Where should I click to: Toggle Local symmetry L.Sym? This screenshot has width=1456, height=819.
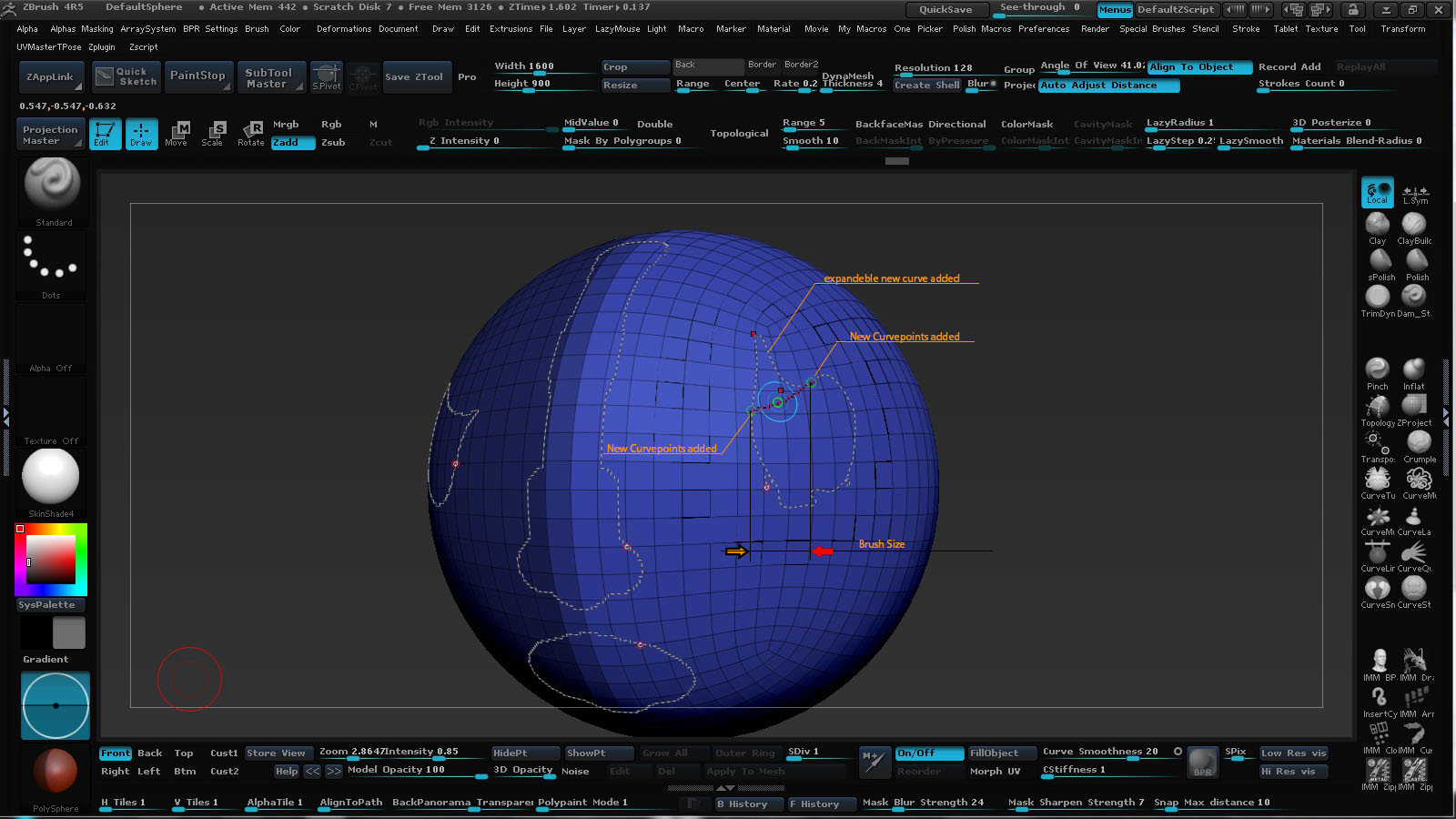(1414, 193)
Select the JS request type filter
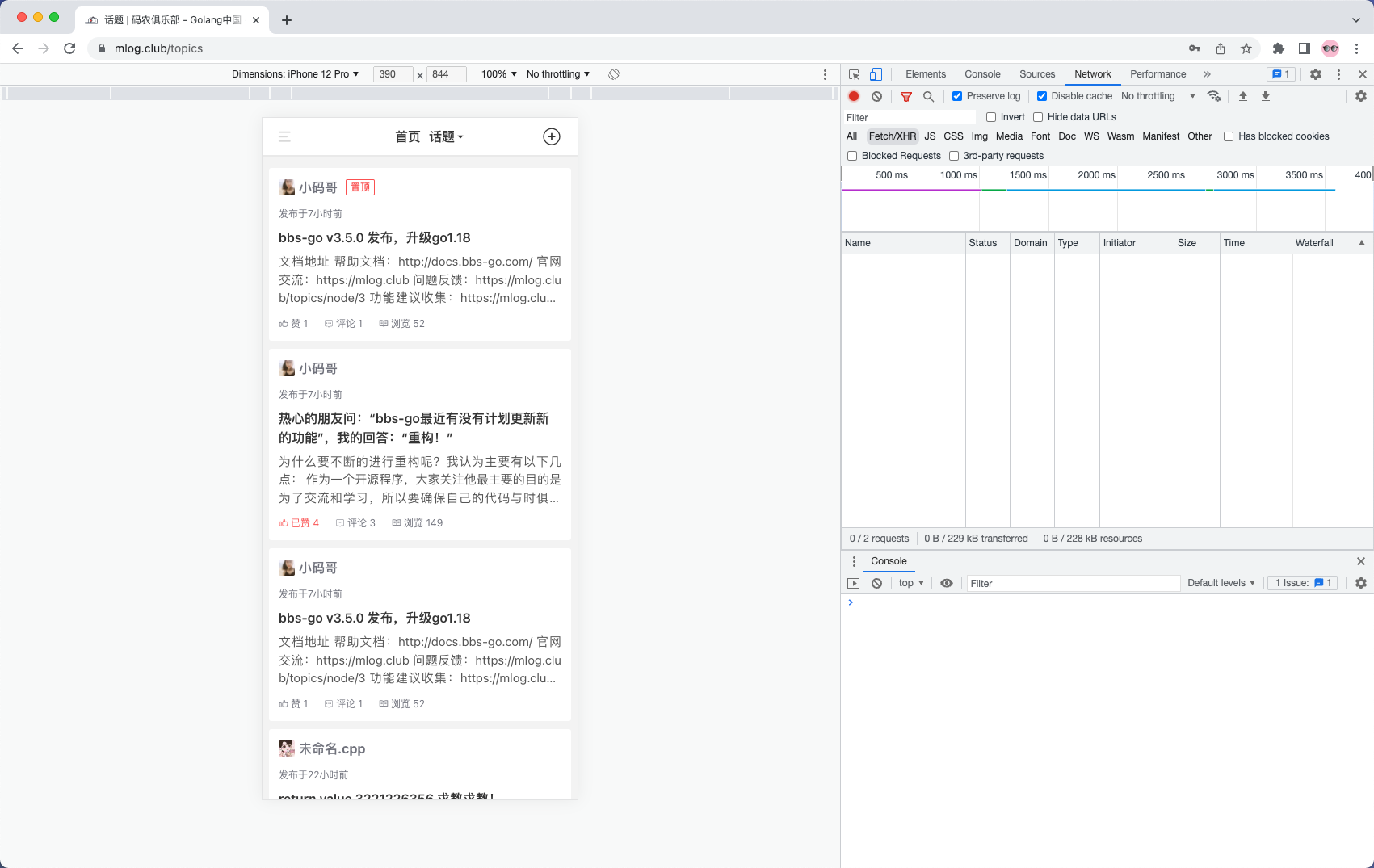The image size is (1374, 868). coord(930,136)
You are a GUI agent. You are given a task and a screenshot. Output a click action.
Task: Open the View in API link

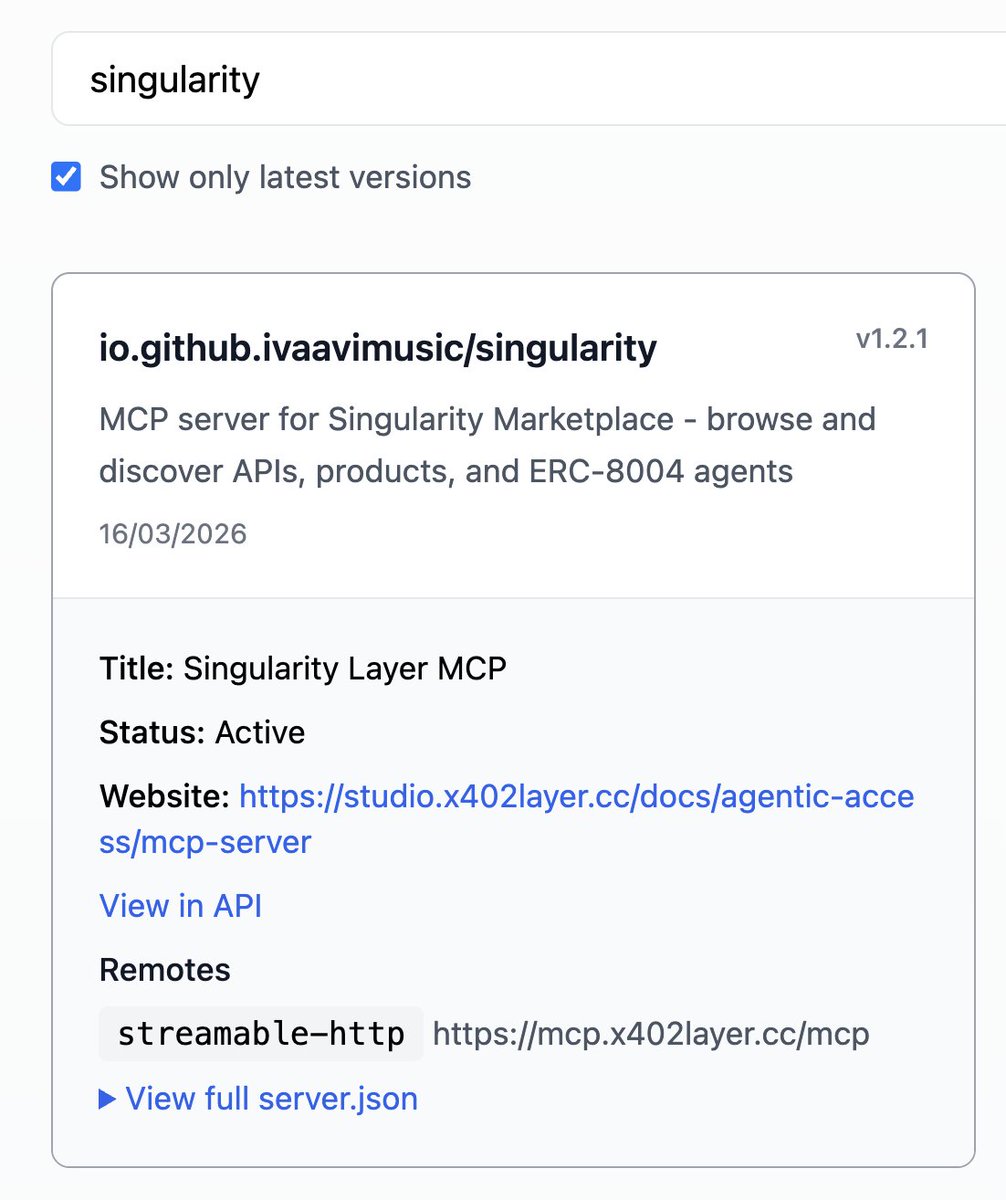(180, 906)
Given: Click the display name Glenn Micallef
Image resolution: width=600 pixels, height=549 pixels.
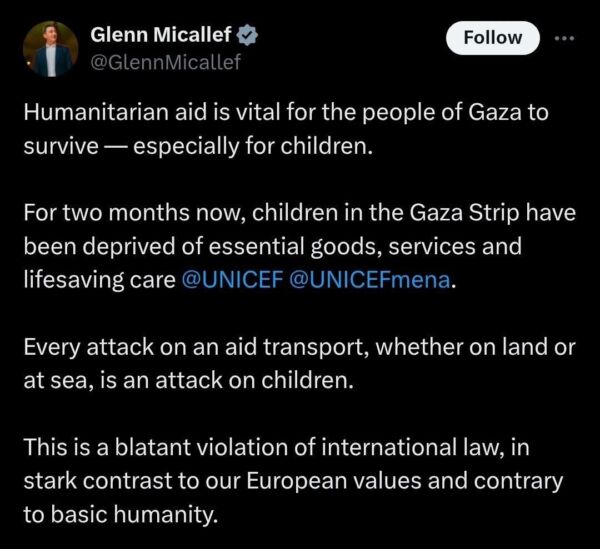Looking at the screenshot, I should [161, 35].
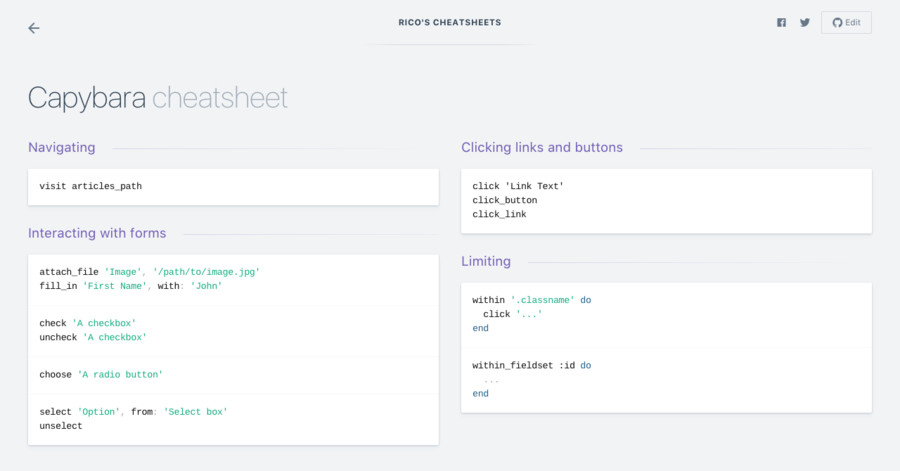900x471 pixels.
Task: Open the Clicking links and buttons heading
Action: point(542,147)
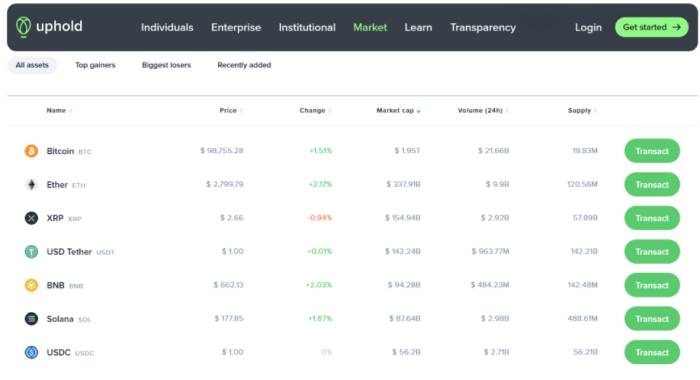Screen dimensions: 700x380
Task: Click the Get started button
Action: pyautogui.click(x=651, y=27)
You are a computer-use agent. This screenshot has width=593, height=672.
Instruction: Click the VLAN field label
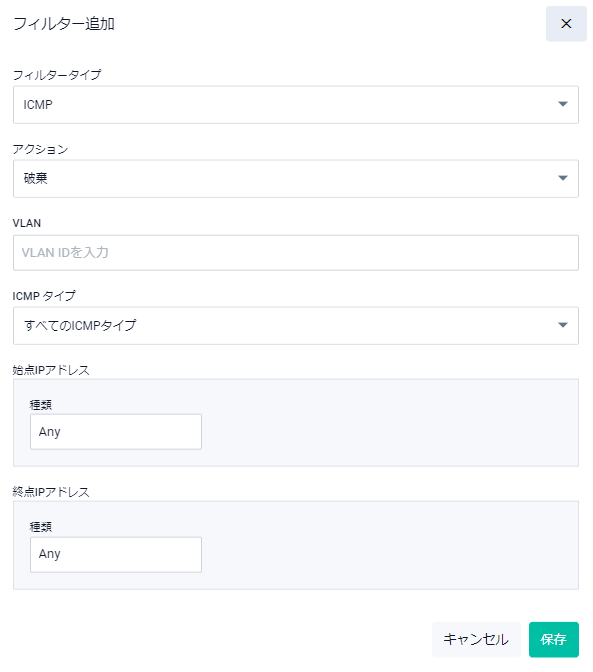pyautogui.click(x=27, y=223)
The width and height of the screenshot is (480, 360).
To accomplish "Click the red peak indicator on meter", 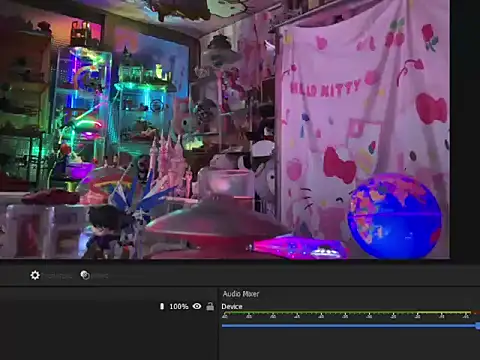I will click(476, 313).
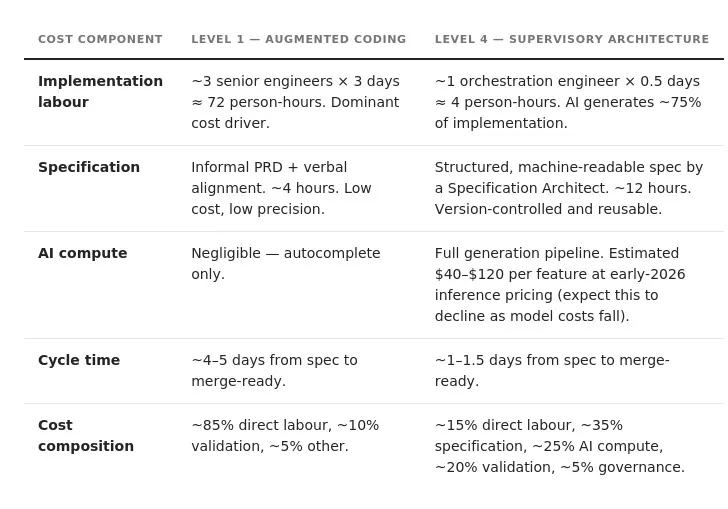Select the Implementation labour row label
The width and height of the screenshot is (728, 509).
pyautogui.click(x=100, y=91)
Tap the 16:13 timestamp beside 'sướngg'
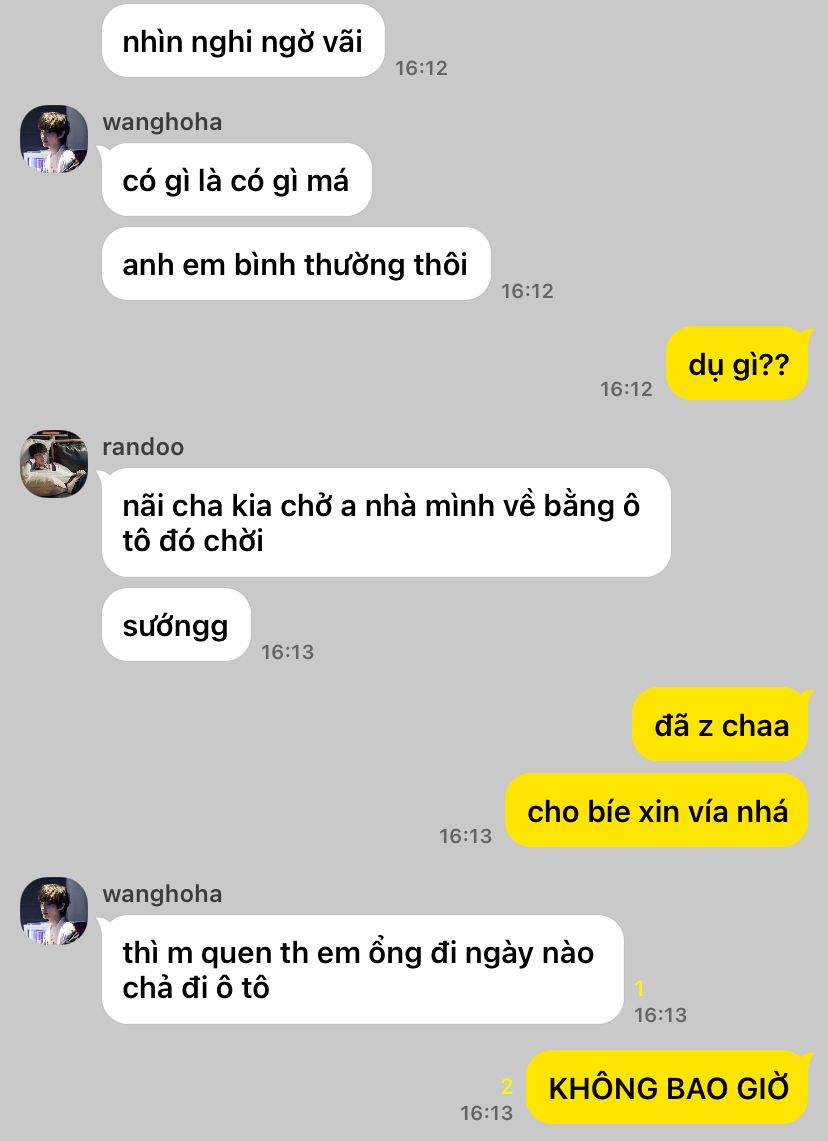This screenshot has width=828, height=1141. 287,651
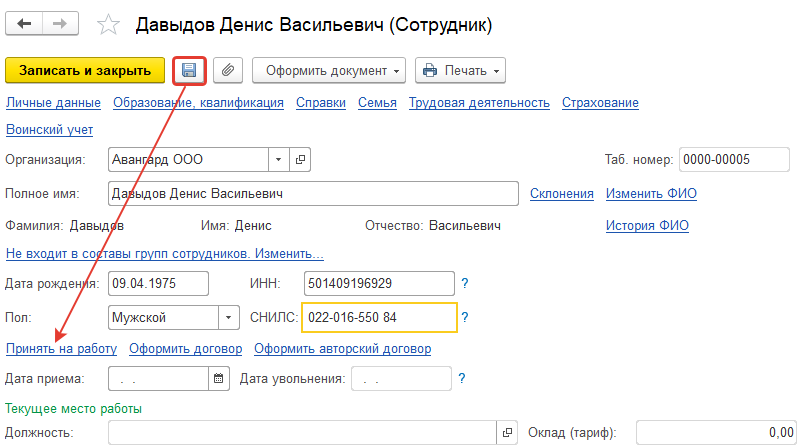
※ ※ ※
§ **EXERCISE BRIEF**: Go through the data, and copy each line in which the word "agent" appears.

§ **RESPONSE FOR THIS EXERCISE**:
You are a GUI agent. You are given a task and a screenshot. Output a click action.
You are a computer-use agent. This screenshot has width=593, height=672.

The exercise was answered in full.